Work instructions: Retype the material word for word, starting at the line containing "Screen dimensions: 668x438" and ending after the line containing "point(447,136)". Leave out the pictures.

Excerpted records:
------------------------------------

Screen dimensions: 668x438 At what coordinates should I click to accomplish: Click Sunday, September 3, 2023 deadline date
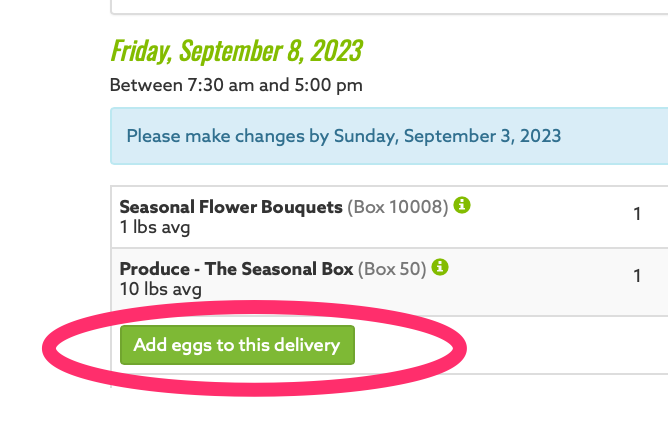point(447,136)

------------------------------------

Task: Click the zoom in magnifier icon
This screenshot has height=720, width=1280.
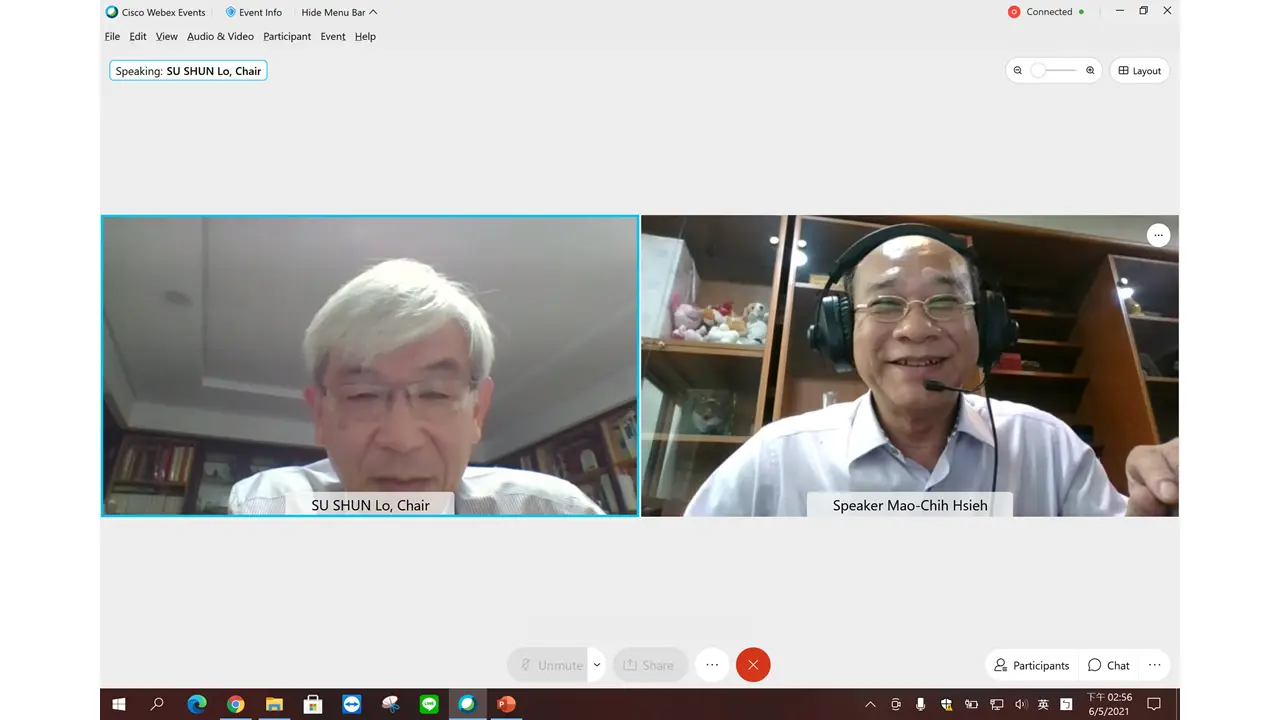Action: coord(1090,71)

------------------------------------

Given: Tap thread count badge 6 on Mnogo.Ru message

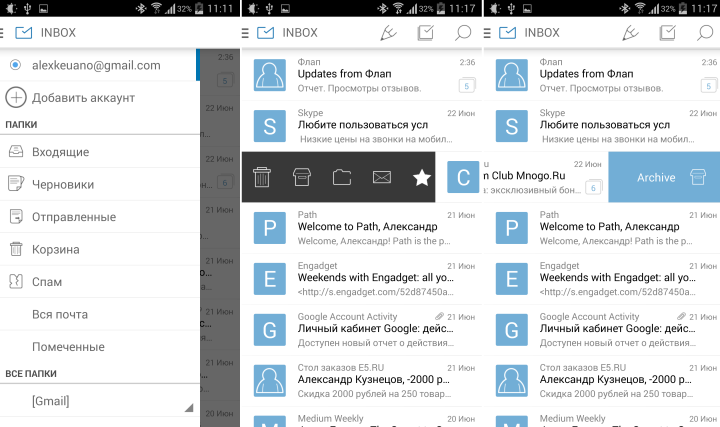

------------------------------------

Answer to the task:
Screen dimensions: 668x438 At what coordinates should I click to accomplish: Click Sunday, September 3, 2023 deadline date
point(447,136)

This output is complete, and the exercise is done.